Given these entries, repeat exactly the lines starting with the one that has "Viewport: 466px width, 387px height." and going on through the one that has "Select the Сценарий radio button", both included, but none of the pictures.

# [EXERCISE DATA]
━━━━━━━━━━━━━━━━━━━━━━━━━━━━━━
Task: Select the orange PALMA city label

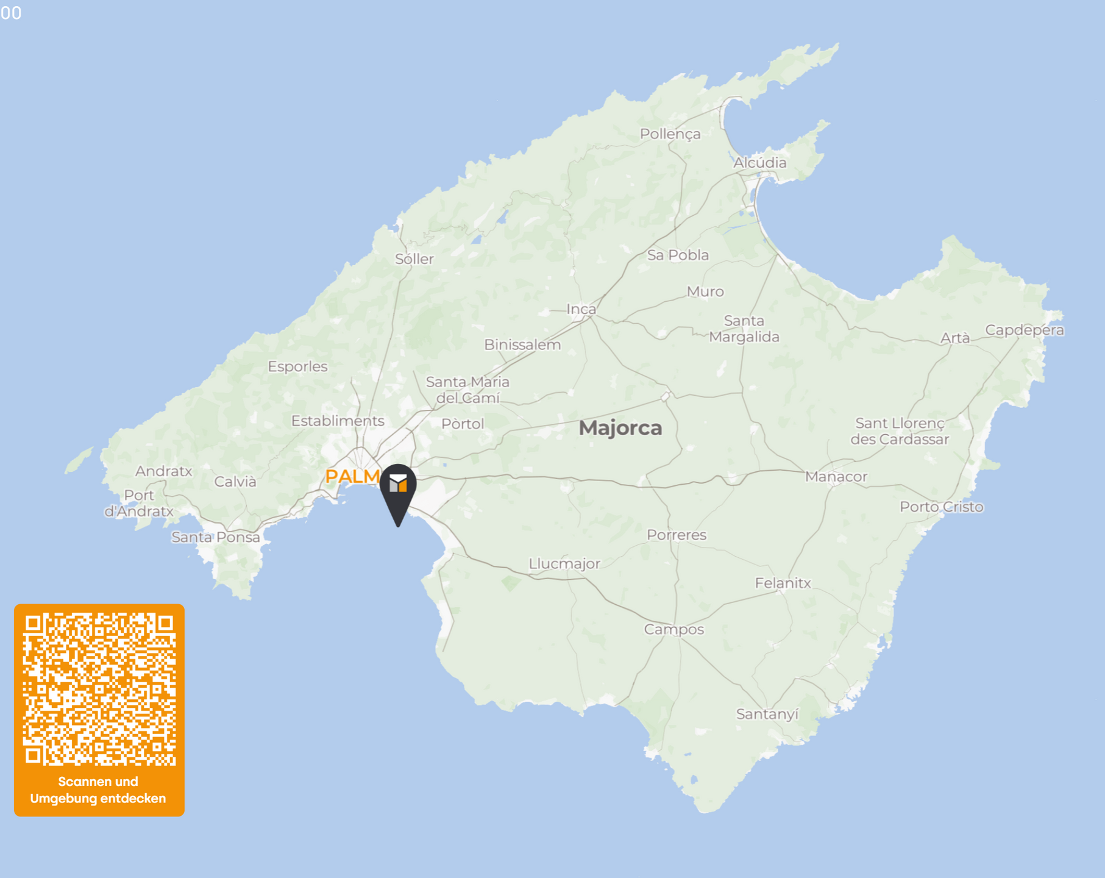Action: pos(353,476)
━━━━━━━━━━━━━━━━━━━━━━━━━━━━━━
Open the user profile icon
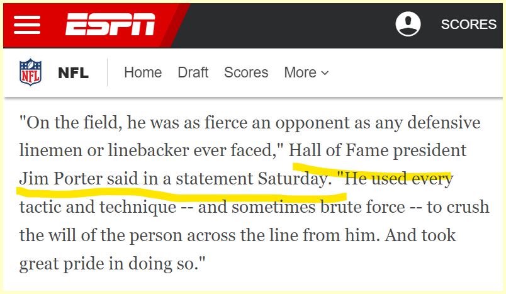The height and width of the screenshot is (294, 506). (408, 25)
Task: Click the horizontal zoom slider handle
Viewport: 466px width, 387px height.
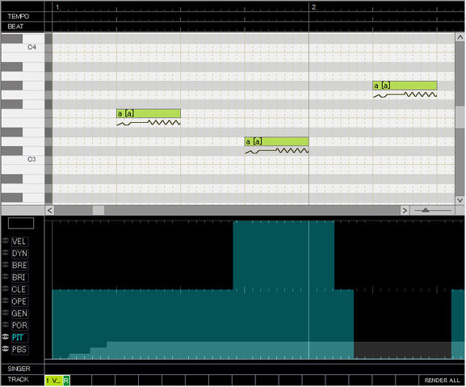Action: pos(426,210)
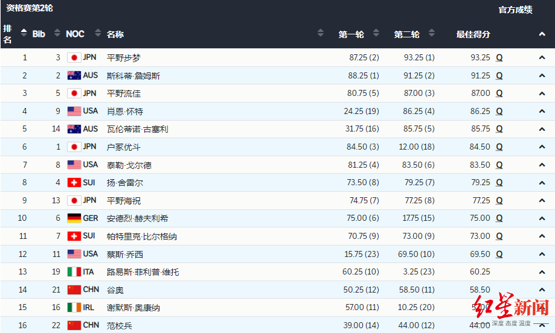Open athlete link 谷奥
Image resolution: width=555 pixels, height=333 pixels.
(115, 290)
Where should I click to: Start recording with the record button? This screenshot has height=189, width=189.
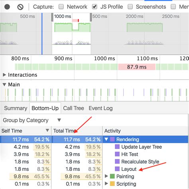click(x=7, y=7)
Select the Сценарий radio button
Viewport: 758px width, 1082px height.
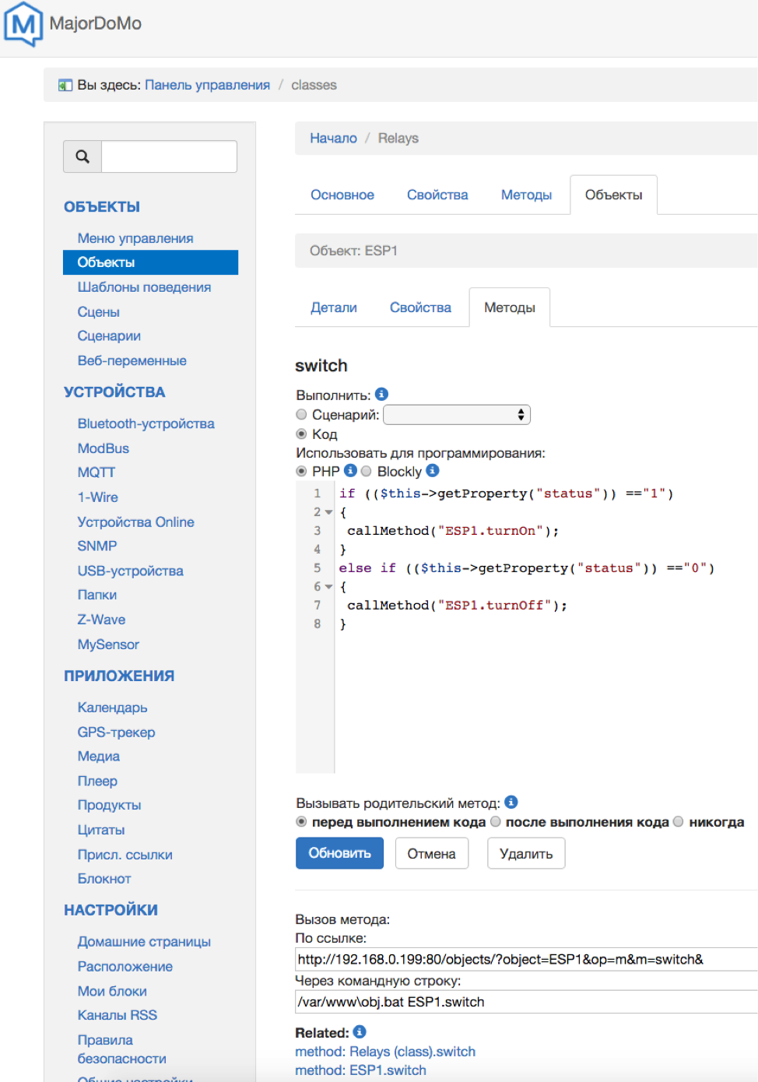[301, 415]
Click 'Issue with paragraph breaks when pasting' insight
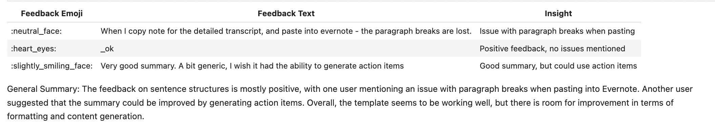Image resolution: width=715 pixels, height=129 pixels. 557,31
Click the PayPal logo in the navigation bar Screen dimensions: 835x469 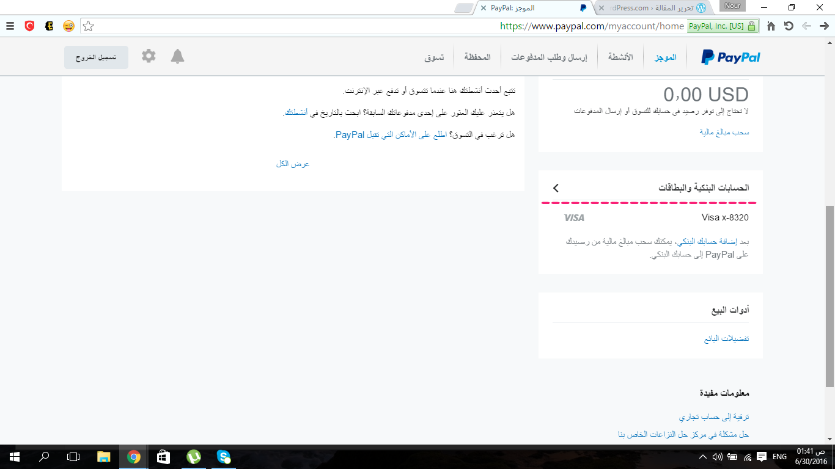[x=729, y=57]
━━━━━━━━━━━━━━━━━━━━━━━━━━━━━━
# [SOLUTION FOR THIS PROBLEM]
Viewport: 466px width, 387px height.
Action: pos(426,210)
Open athlete link 谷奥
Image resolution: width=555 pixels, height=333 pixels.
(115, 290)
Where should I click to: Start recording with the record button? This screenshot has height=189, width=189.
click(x=7, y=7)
Select the Сценарий radio button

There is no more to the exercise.